SANTA CRUZ, Calif. (AP) — Powerful winds raking California on Tuesday reignited small fires in a forested area where a massive wildfire burned south of San Francisco last summer, authorities said.

Trees and trucks were toppled up and down the state, Yosemite National Park was forced to close, two coronavirus vaccination centers were shut down, and firefighters also chased wind-driven blazes in Los Angeles County.

South of San Francisco, the state’s firefighting agency said it responded to 13 vegetation fires in San Mateo and Santa Cruz counties in 12 hours, and isolated evacuations were ordered for a total of 120 homes near two of them.

The fires ranged in size from 5 to 14 acres (2-5.6 hectares) by midday and two were within the area burned by last year’s CZU Lightning Complex inferno.

“Fires within the (hashtag)CZULightningComplex burn area were regenerated by high winds,” the local unit of the California Department of Forestry and Fire Protection tweeted.

The CZU Complex started Aug. 16, 2020, during a barrage of lightning strikes. Separate fires merged, torching 1,500 buildings across 135 square miles (350 square kilometers) in San Mateo and Santa Cruz counties. One person died.

The Santa Cruz Mountains have a thick layer of “duff,” dead vegetation under heavy timber in which deep smoldering embers can be revived by the wind, said Cecile Juliette, a Cal Fire spokeswoman.

Cal Fire received nonstop reports of toppled trees and branches during the windstorm, Juliette said.

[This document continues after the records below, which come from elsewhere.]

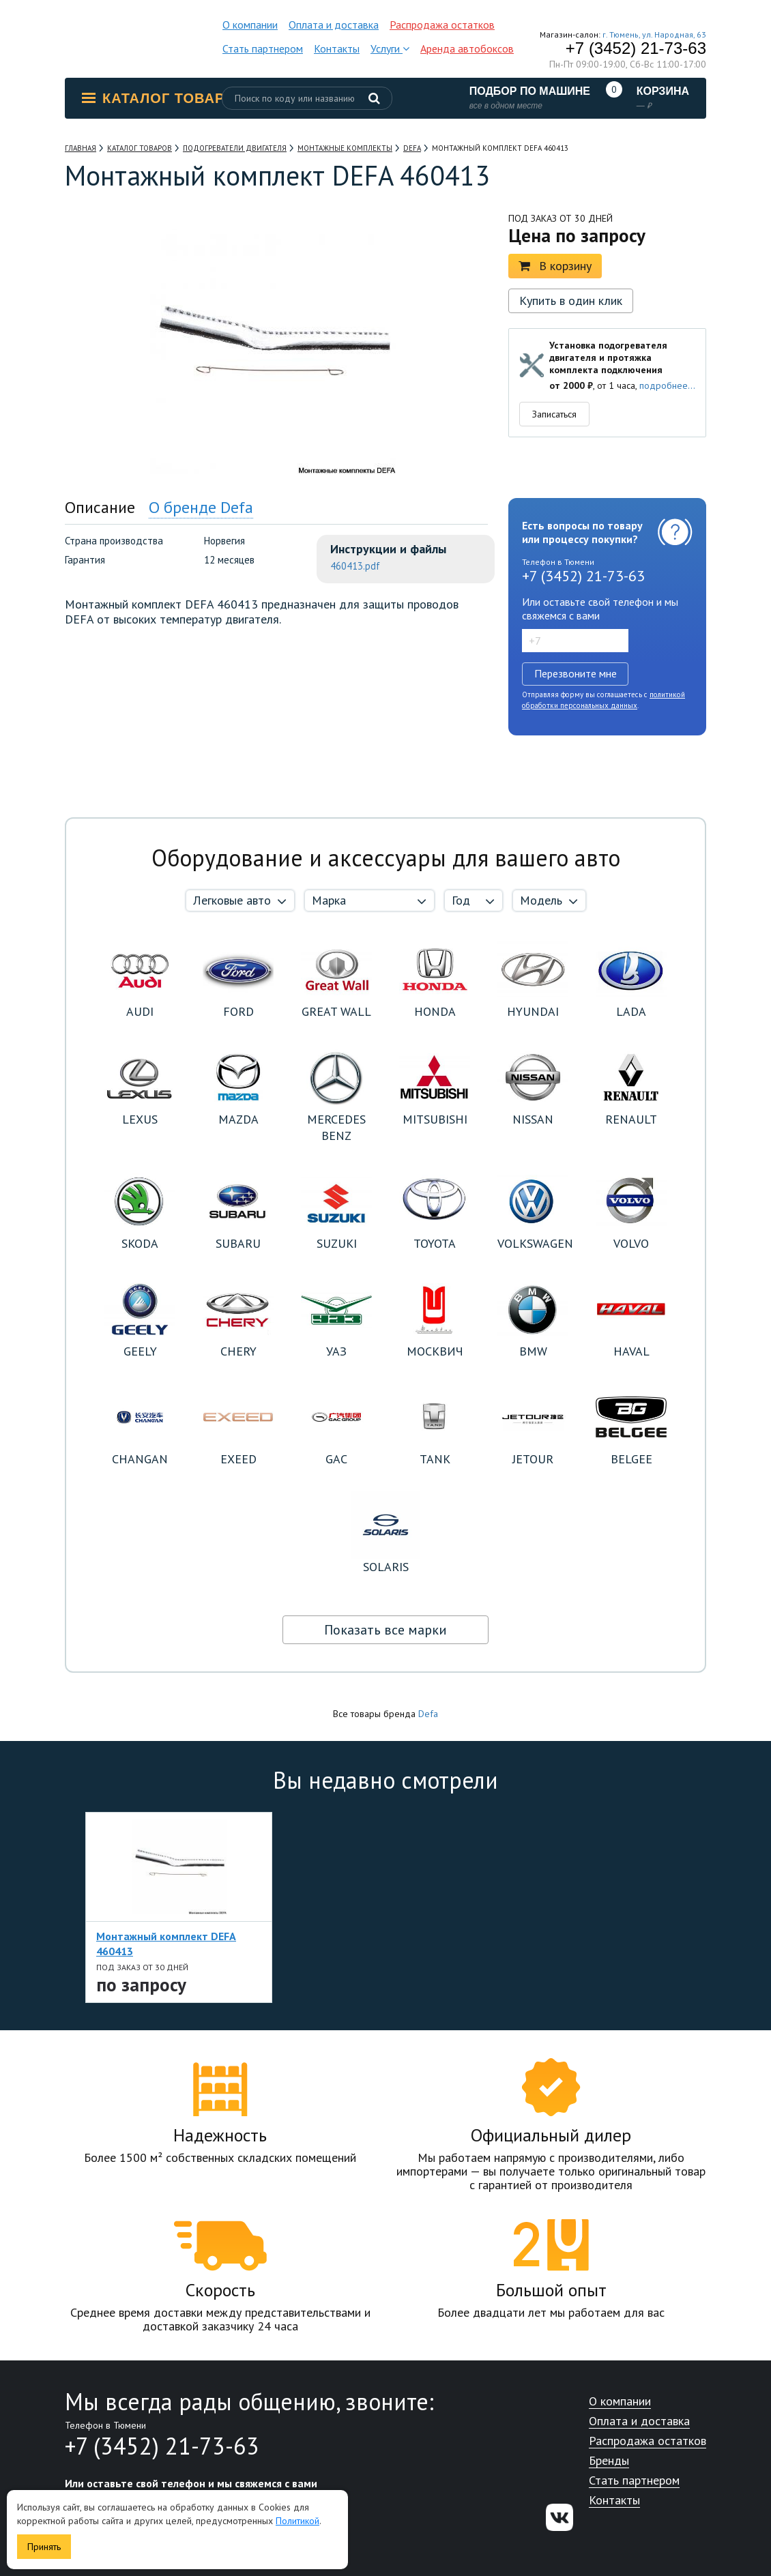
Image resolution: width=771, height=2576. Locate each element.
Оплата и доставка (334, 24)
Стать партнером (262, 48)
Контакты (337, 48)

Winds Tuesday also hit other parts of the state, where some residents were blacked out by utilities to prevent downed or damaged power lines from sparking blazes.

Most of California is experiencing drought conditions and the remainder is considered abnormally dry. Winter snowfall and rain have largely been woeful.

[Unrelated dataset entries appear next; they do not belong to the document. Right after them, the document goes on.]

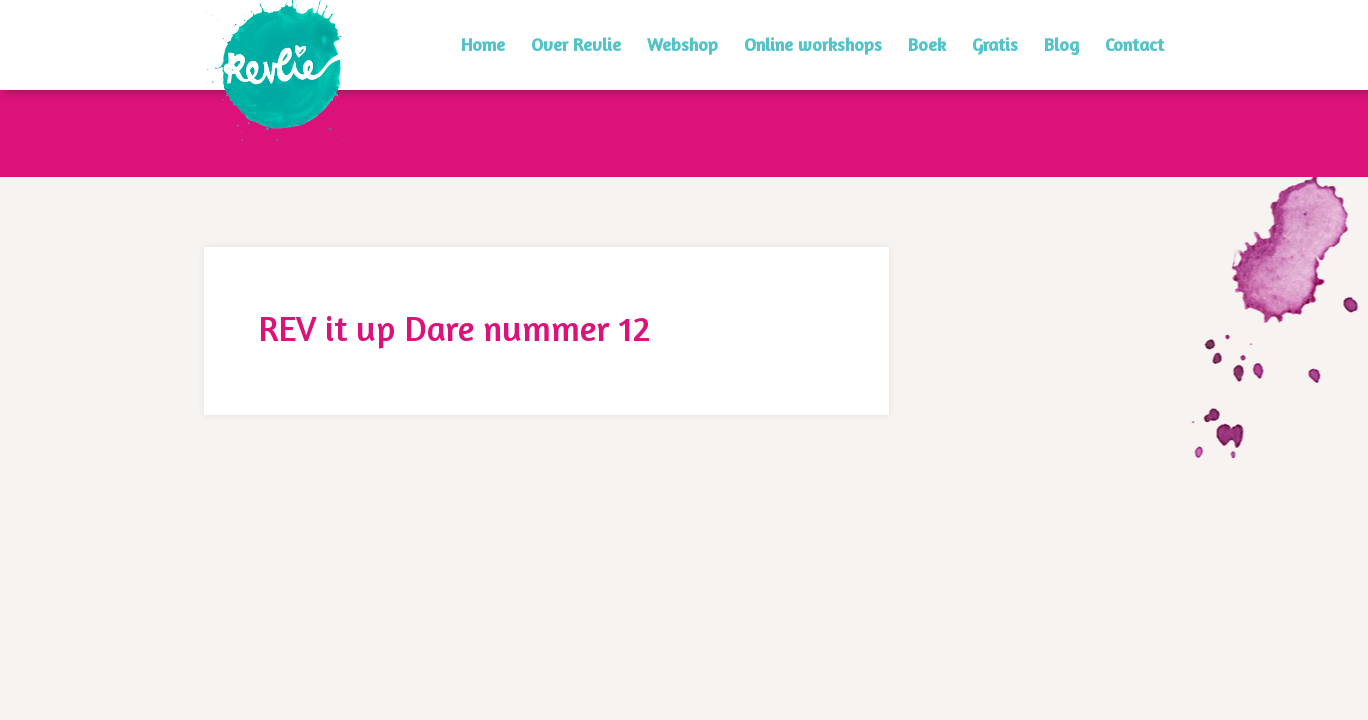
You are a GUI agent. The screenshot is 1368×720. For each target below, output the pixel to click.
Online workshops (813, 44)
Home (483, 44)
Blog (1061, 44)
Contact (1134, 44)
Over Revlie (576, 44)
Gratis (995, 44)
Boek (927, 44)
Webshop (682, 44)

Gusts howled at speeds up to 95 mph (152.8 kph) in the Mayacamas Mountains to the north of San Francisco Bay, and winds raised clouds of ash and dust from wildfire burn scars across Monterey County, the regional National Weather Service office said.

High wind warnings were posted in the Sierra Nevada and adjacent foothills.

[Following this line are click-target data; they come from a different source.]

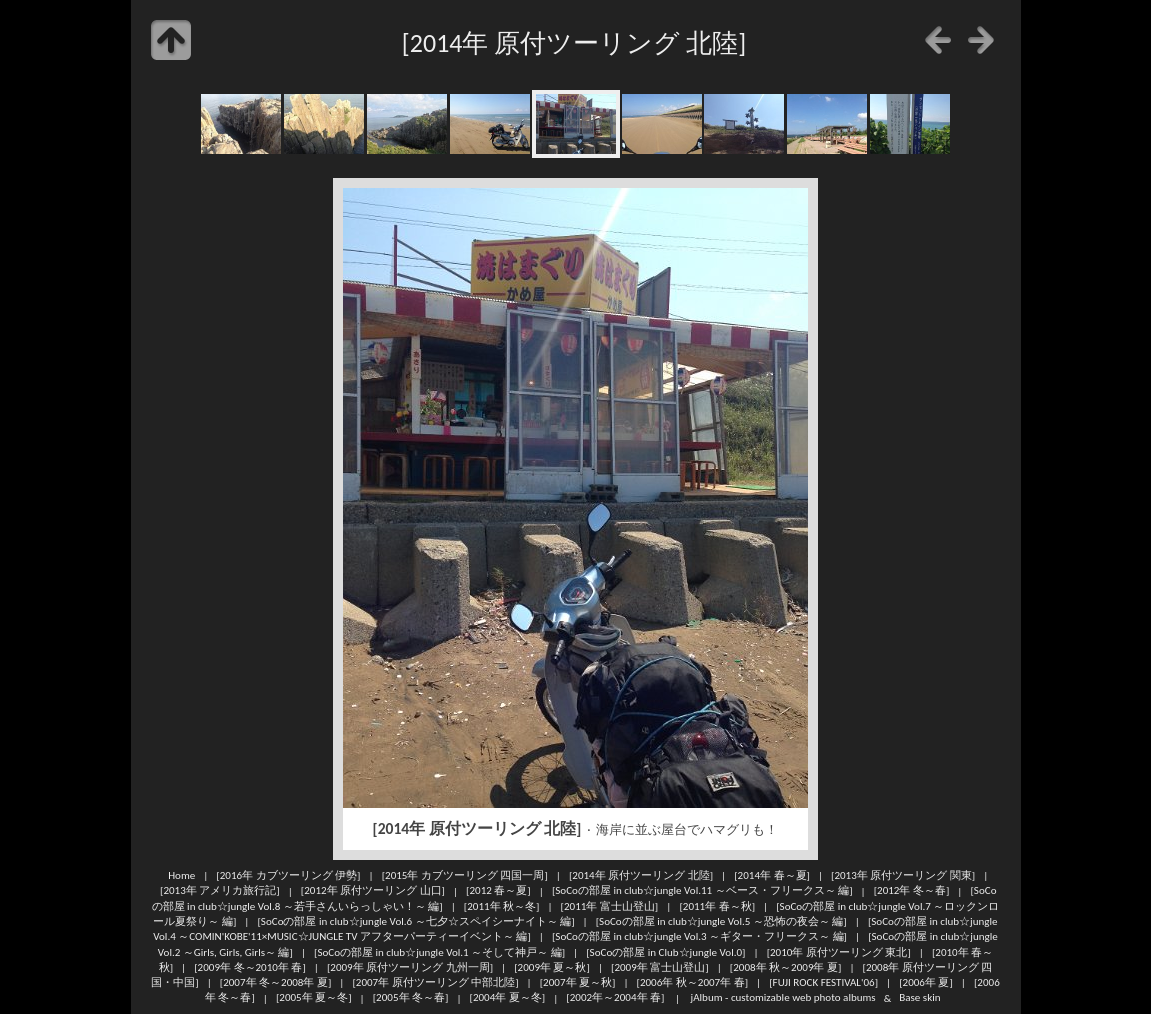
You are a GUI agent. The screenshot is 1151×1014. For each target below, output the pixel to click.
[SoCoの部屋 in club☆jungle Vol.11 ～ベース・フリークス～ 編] (702, 891)
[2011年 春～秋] (717, 906)
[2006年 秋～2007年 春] (693, 982)
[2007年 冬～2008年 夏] (276, 982)
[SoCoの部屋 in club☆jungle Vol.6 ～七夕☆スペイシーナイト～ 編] (415, 921)
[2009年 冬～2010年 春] (250, 967)
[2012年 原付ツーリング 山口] (373, 891)
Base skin (919, 998)
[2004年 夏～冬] (508, 998)
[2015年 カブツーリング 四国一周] (465, 875)
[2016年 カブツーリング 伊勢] (288, 875)
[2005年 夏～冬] (314, 998)
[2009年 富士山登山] (660, 967)
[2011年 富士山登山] (610, 906)
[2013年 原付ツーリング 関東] (903, 875)
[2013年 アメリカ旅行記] (220, 891)
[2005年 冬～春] (411, 998)
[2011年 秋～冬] (502, 906)
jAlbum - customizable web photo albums (783, 998)
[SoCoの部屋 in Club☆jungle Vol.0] (665, 952)
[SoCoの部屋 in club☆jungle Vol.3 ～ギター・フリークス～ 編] (699, 936)
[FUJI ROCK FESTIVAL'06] (823, 982)
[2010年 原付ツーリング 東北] (839, 952)
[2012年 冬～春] (912, 891)
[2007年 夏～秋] (578, 982)
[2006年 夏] (926, 982)
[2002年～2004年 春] (615, 998)
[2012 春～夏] (498, 891)
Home (181, 875)
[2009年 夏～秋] (552, 967)
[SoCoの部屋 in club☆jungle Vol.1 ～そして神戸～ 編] (439, 952)
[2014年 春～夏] (772, 875)
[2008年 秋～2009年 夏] (786, 967)
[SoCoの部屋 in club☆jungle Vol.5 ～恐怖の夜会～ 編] (721, 921)
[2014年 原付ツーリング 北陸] (641, 875)
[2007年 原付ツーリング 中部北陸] (435, 982)
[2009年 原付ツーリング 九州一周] (410, 967)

“People should avoid being outside in forested areas and around trees and branches,” the Hanford weather office wrote. “If possible, remain in the lower levels of your home during the windstorm, and avoid windows. Use caution if you must drive.”

In Southern California, the region’s notorious Santa Ana winds were ramping up, making travel hazardous for big rigs. Some were blown over. One gust hit 86 mph (138.4 kph) in northern Los Angeles County, the National Weather Service said.

The wind forced closure of a mass COVID-19 vaccination site at Hansen Dam in the San Fernando Valley. Another site at Disneyland was closed in advance of the gusts.

The city of Los Angeles instituted its program of restricting parking in hilly neighborhoods where narrow, winding streets can be difficult for fire engines to maneuver.

Downtown Los Angeles has had only 1.95 inches (4.95 centimeters) of rain since the Oct. 1 start of the “water year,” nearly 4 inches (10.16 centimeters) below normal.